Tangível-Visível-Palpável


Quando muitas horas giram em torno de uma garrafa, uma ciranda sem mágoas sem hora para acabar.
Quando é possível ser estupidamente feliz por dois ou três segundos em uma rua deserta e coberta de névoa às quatro da manhã porque se tem os cabelos macios.
Quando o seu impossível é compatível com o impossível do seu impossível e as flores do vestido exalam o catalisador de uma contente asfixia (eu me lembro do que escrevi, eu me lembro do que vi e era algo que saia do tecido do vestido e estava me dopando...)
Eu sei de coisas que eu sempre quis saber.
Eu ouvi coisas que eu sempre quis ouvir.
(seda, pele, pétala, morango, linho, fita de cetim, cabelos brilhantes)
Porque houve um tempo em que o bom tempo era longe.

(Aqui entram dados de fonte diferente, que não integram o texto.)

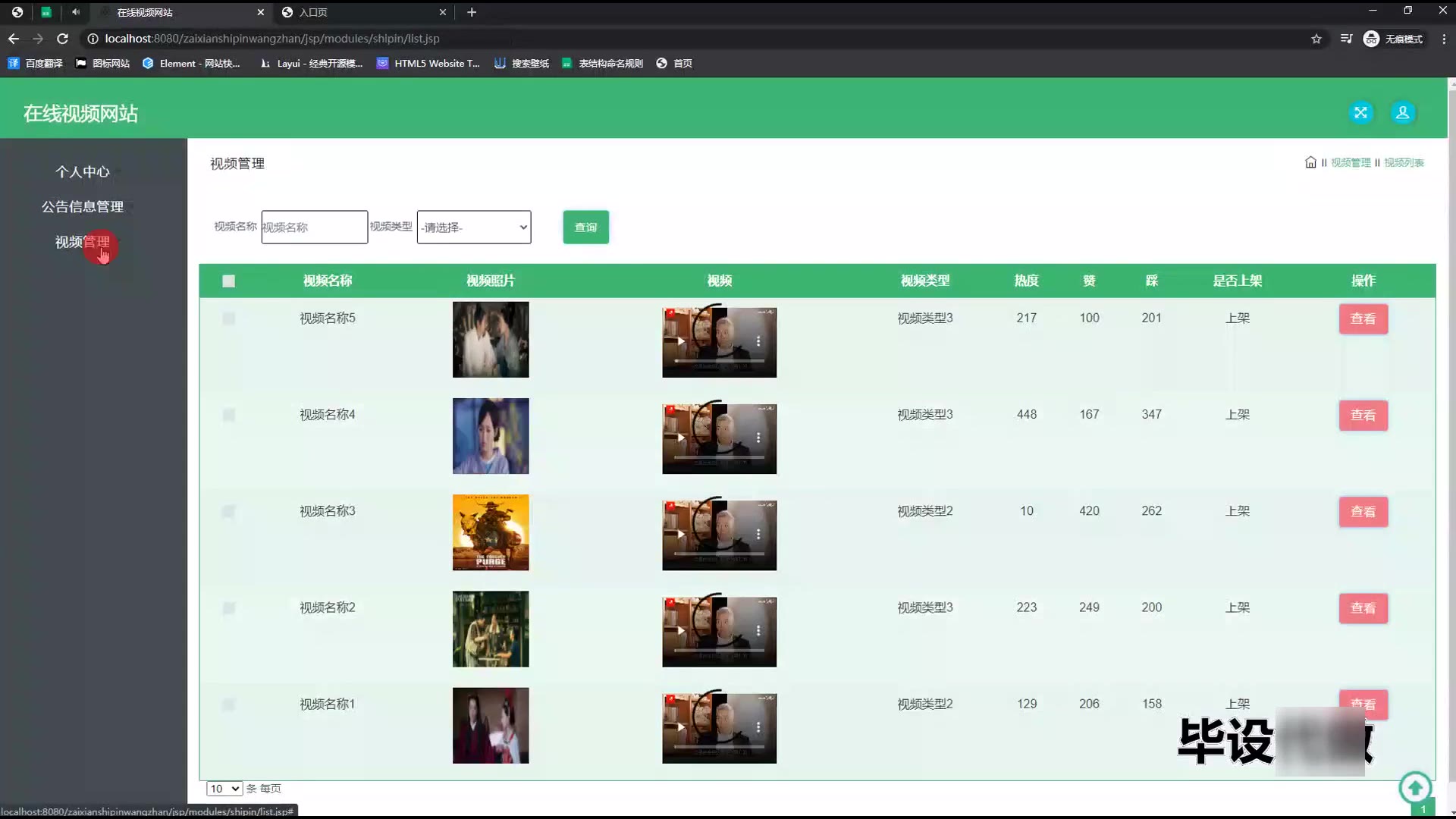Open the rows-per-page 10 dropdown
Image resolution: width=1456 pixels, height=819 pixels.
[x=224, y=789]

Houve um tempo em que era direito se importar com a desordem. Houve um tempo em que o impossível era impossível.
Passou.

terça-feira, 21 de fevereiro de 2012

Heart-Shaped Box


Eu estou deixando as águas escorrerem por baixo das pontes de vidro, estou deixando o leite derramado chorar sobre si mesmo e os Mutantes tocarem Top Top no fone de ouvido, estou cortando os ímpetos do seu instinto para que você abrace de vez os braços de porto no Braço de Mar.

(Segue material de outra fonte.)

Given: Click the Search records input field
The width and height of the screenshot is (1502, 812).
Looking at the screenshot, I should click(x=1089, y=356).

Talvez um dia ou outro coloque os dedos no teclado outra vez e rirei sozinha dos seus sons e recordarei a noite de caos. E neste dia outras mãos surpreenderão meu dorso por trás das portas e meus ouvidos, que também serão outros, escutarão o som de uma voz menos clara. Quando esse tempo chegar, não importarão as gordas de saia, nem as ruivas charmosas ou as mestiças esguias, nem as garotas de cabaré, muito menos as belas sob a luz dos postes porque todas elas (todas, todas) e você serão apenas uma marca, uma pequena cicatriz sob o meu calcanhar direito. Encontrei Renée no meio da multidão (e ela realmente é absurdamente bonita) outra vez e ela me disse coisas, ela foi coisas, em instantes - ela não é como as suas meninas.

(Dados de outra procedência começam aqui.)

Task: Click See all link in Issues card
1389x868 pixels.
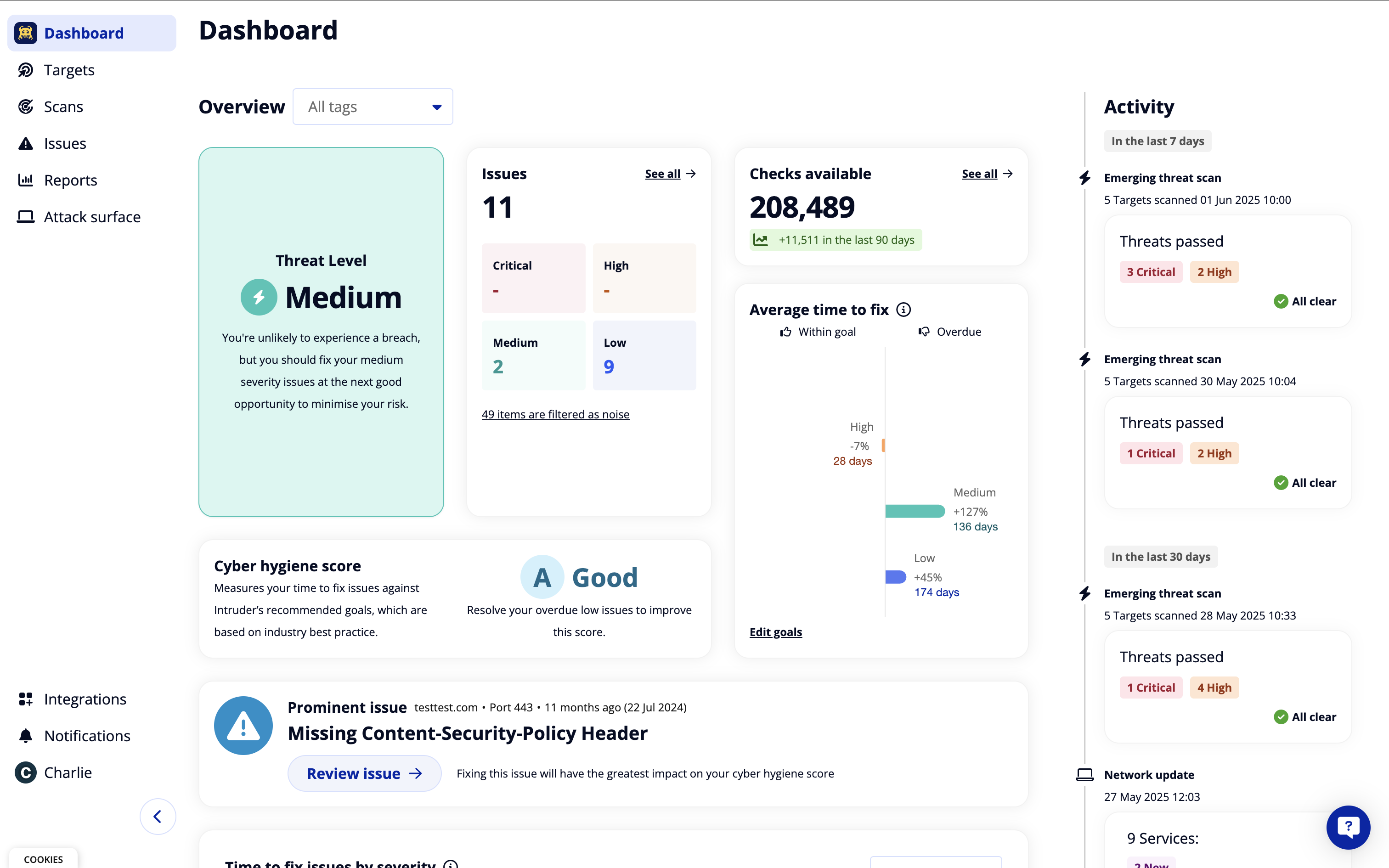Action: click(669, 174)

Sonhei que você corria de mim em escadas gigantes em meio a prostitutas de cabelo colorido e eu tive tanta certeza daquilo tudo que creio que ainda estou lá, passando pelos degraus cor de chumbo; mas quem corre agora sou eu, corro do cheiro de podre, do cheiro de cinza, dos degraus intermináveis, do seu cabelo (sim, eu fujo também do aroma do seu cabelo), da insanidade das mulheres fumando nas esquinas exalando também a minha loucura, fugindo das suas mãos no meu dorso...
Mas não se importe, já lhe vejo outros dorsos na mão e outros ombros muito mais doces, muito mais ilusórios do que os meus. E todas as mentiras poderão ser recontadas, e todas as músicas poderão ser reescutadas, e todos os santos não irão se importar, e todos os ócios, e todos os lábios.
Já não espero a gota d’água - muitas delas já assisti - e nessa espera - que chega ao fim - eu transbordei por todos os copos, vasilhames e garrafas, por todos os olhos, ouvidos e umbigos, eu transbordei em gotas d’água: estou pedindo o meu corpo de volta e também minha alegria, estou deixando o sangue correr, restaurando a voz que já quase não restava, acalmando a veia que tanto saltava, derramando a última gota que tanto pingava, é o desfecho da festa, por favor. (*)
Não é a toa que amanhã é quarta-feira de cinzas.